Она превратилась в дотошную и скрупулезную дисциплину с бесконечными терминологическими различиями и с тончайшими стилистическими наставлениями. И эта ученая педагогика в риторических делах была по преимуществу тоже созданием начального периода эллинизма, поскольку ученость тоже была одной из популярных тенденций раннеэллинистического субъективизма.

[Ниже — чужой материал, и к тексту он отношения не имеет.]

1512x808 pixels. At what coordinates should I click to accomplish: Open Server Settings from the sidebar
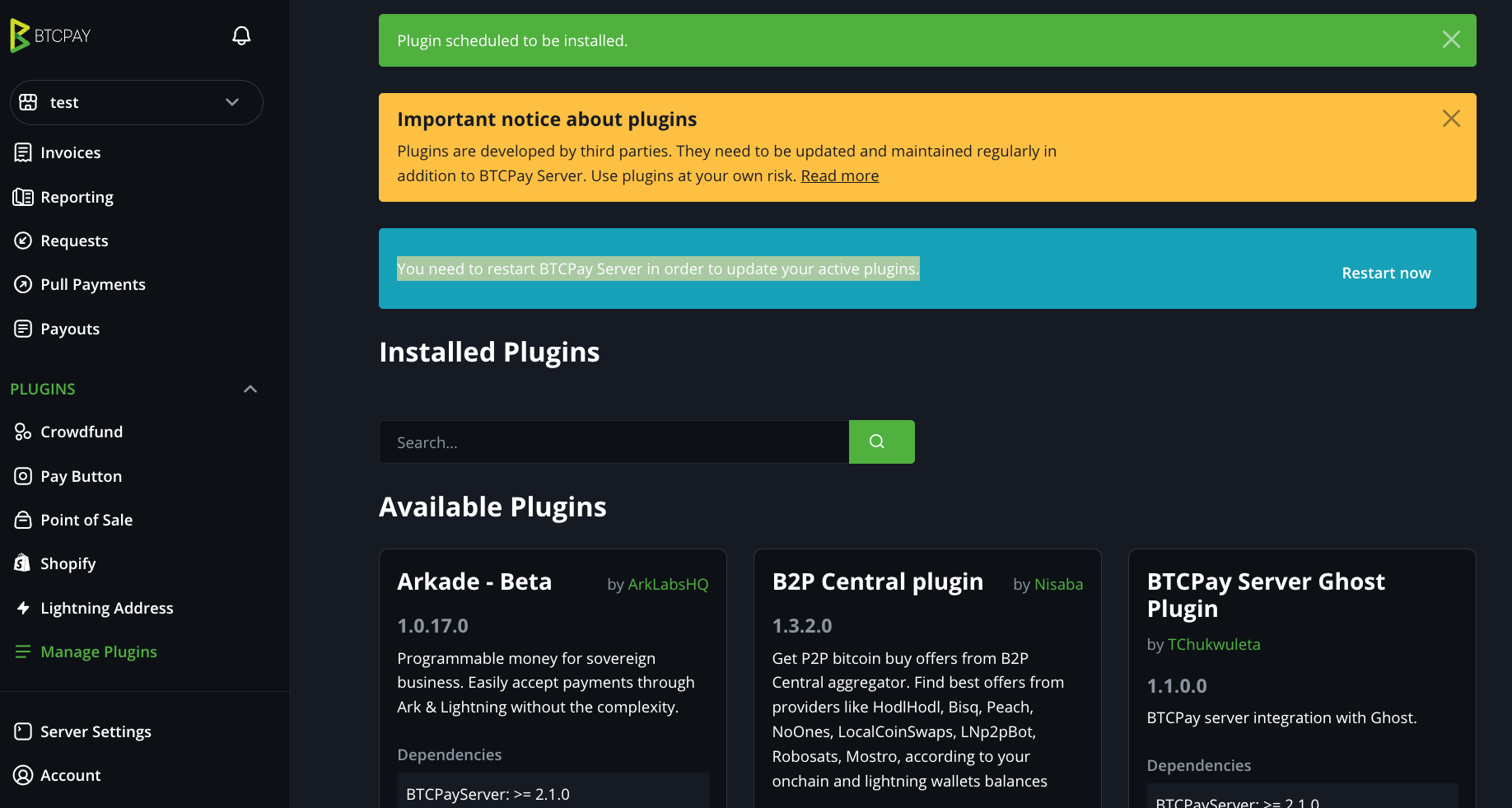pos(96,731)
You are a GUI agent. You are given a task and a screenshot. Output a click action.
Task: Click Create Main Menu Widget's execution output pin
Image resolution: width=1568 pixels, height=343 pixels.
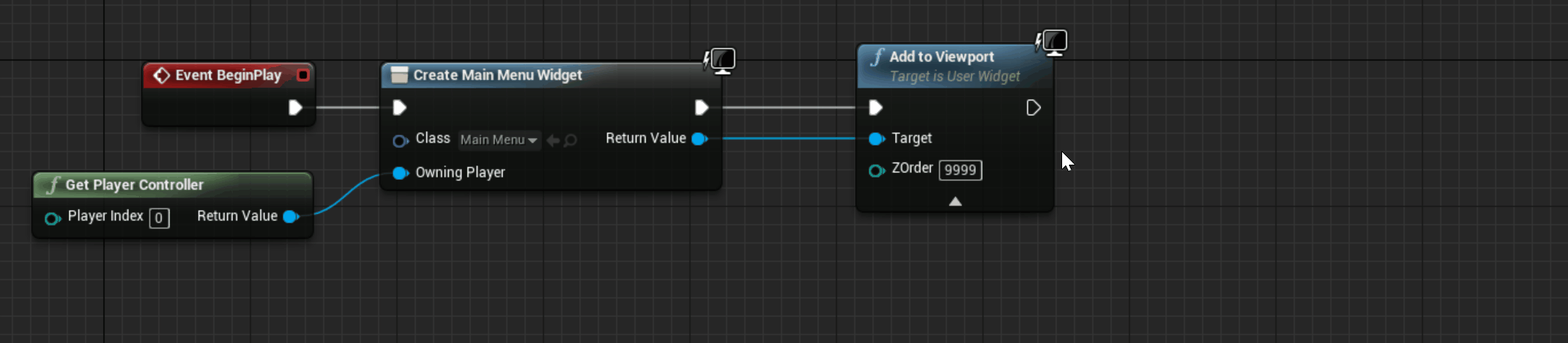pos(701,107)
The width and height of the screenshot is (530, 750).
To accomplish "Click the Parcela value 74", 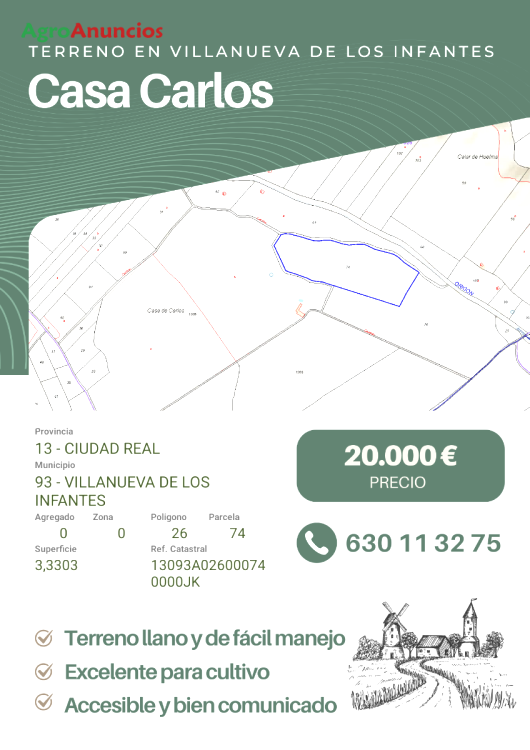I will (237, 533).
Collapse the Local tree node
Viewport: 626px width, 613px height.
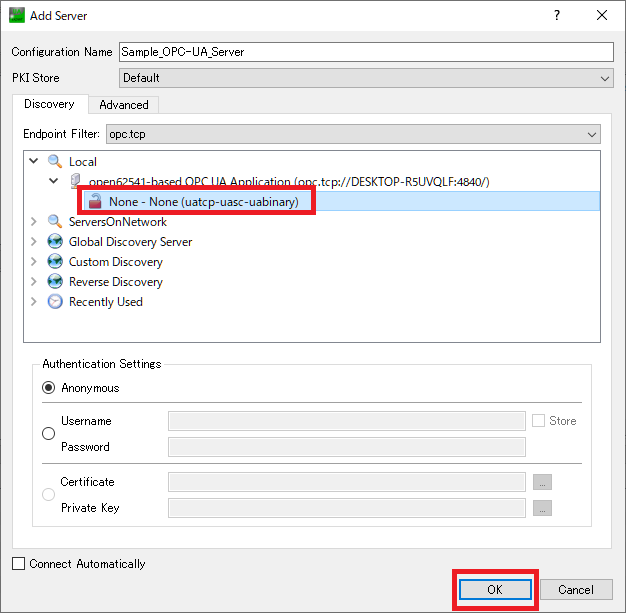click(35, 162)
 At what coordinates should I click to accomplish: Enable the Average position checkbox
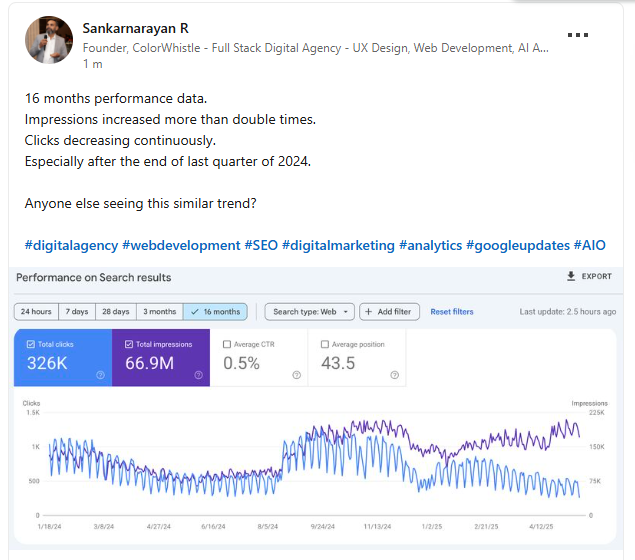pos(325,344)
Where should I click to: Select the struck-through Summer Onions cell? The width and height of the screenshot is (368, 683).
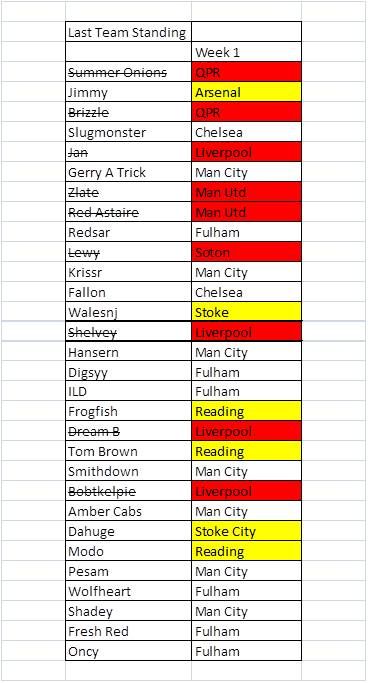[128, 72]
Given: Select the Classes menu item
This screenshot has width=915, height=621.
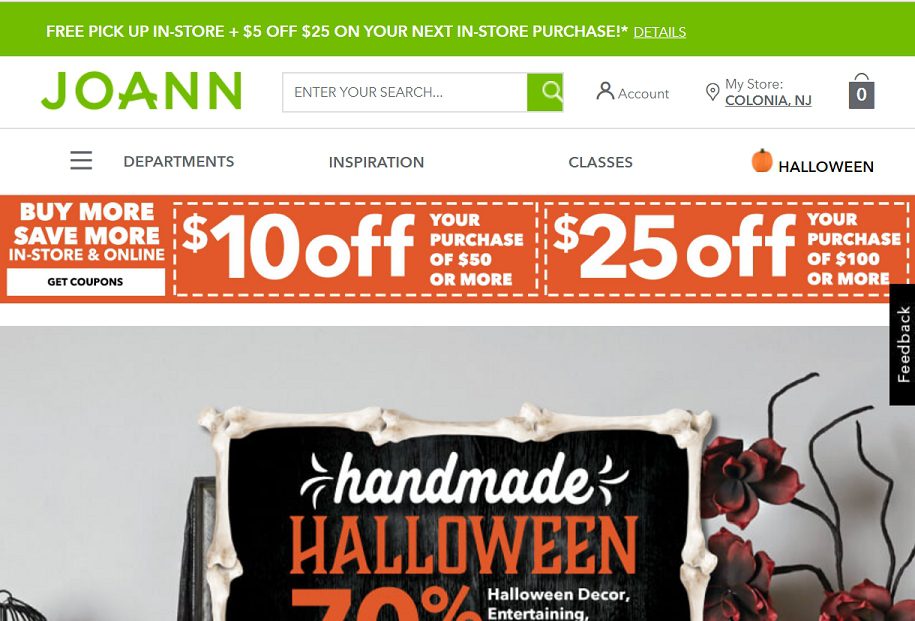Looking at the screenshot, I should coord(600,162).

И вот Плутарх – моралист. И не просто моралист. Моралистика – это его подлинная стихия, беззаветная тенденция всего его творчества, никогда не угасающая любовь и какое-то педагогическое наслажденчество. Только бы учить, только бы наставлять, только бы разъяснять трудные вопросы, только бы поставить своего читателя на путь вечного самоанализа, вечного самоисправления и неотступного самосовершенствования. Многие считают, что даже «Сравнительные жизнеописания» писались Плутархом исключительно ради морально-поучительных целей. Дальше мы увидим, что это было совершенно не так. В «Сравнительных жизнеописаниях» было множество других тенденций и методов, других образов, других писательских приемов. Но что морализм пронизывает собою все эти «Жизнеописания» (наряду со многим другим), – об этом спорить невозможно.
Итак, бытовизм и морализм – это те две стихии, которые перешли к Плутарху из начальной ступени эллинизма. Интереснее всего, однако, то, что эти две стихии, взятые и раздельно, и даже вместе, вовсе не характерны для Плутарха, если в нем находить что-нибудь специфическое. И бытовизм и морализм выступали у него в таком небывалом переплетении со всеми другими тенденциями его творчества, что часто принимали прямо-таки неузнаваемый вид. Но чтобы формулировать то новое, что обнаруживается у Плутарха наряду с начальным эллинизмом, для этого нужно твердо помнить о том положении, которое было характерно для него в переходную эпоху от начального эллинизма ко II в. н. э., к тому, что обычно зовется во всех ходовых руководствах греческим возрождением, или второй софистикой. Кроме того, необходимо учитывать еще и то, что переходность эпохи Плутарха совсем не избавляет нас от необходимости находить для этой эпохи свою специфику. В истории только ведь и существуют одни переходные эпохи, все эпохи в истории – переходные. Если не искать точной формулировки для переходного периода, тогда придется вообще отказаться от истории как научно осмысленной дисциплины. Итак, в каком же направлении специфицируются для Плутарха такие две коренные стихии его творчества, как бытовизм и морализм? Этот вопрос есть вопрос о том, что такое есть греческое возрождение и что такое вторая софистика II в. н. э.
Сказать, что греческая литература этого времени отличалась подражательным характером, – это значит не сказать ничего. Даже сказать, что здесь реставрировалась греческая классика и что восстанавливались прославленные и давно минувшие литературные методы, – это тоже ничего не сказать. Если взять эту эпоху по ее существу, то специфика эта заключалась именно в отказе от буквального следования классическим образцам в их духовном существе. На очереди во II в. н. э. стояло превращение классики в чисто эстетическую предметность, погружение в бескорыстное и самодовлеющее созерцание ее когда-то бывших реальными форм, восторженное любование старинными художественными приемами без малейшего желания пользоваться ими реально-жизненно, пользоваться ими всерьез и на самом деле.
Было целое литературное направление, которое в самом прямом смысле было продуктом коллекционерства, ученого собирательства и архивного суммирования красот древности. Этим эстетическим любопытством к давно минувшей старине отличался и Павсаний с его «Описанием Греции», и Аполлодор или Антонин Либерал с их коллекционированием старинных мифов, и Диоген Лаэрций с его беспредметным любованием исчезнувшими формами философской мысли. Возникла целая прослойка риторов, которые составляли речи не для политических выступлений, не для философской проповеди, не для религиозной пропаганды, а просто ради словесного блеска, виртуозного владения старыми риторическими формами, но лишенными всякого жизненного содержания и превращенными в блестящую и виртуозную словесность, в артистическую декламацию и в пафос чисто моральной условности. Были писатели, как, например, два родственника – Филостраты, которые рисовали тончайшие словесные портреты никогда не существовавших героев, портреты сложнейше психологические и рассчитанные на остроту переживания, на изощренную моду художественных изысков.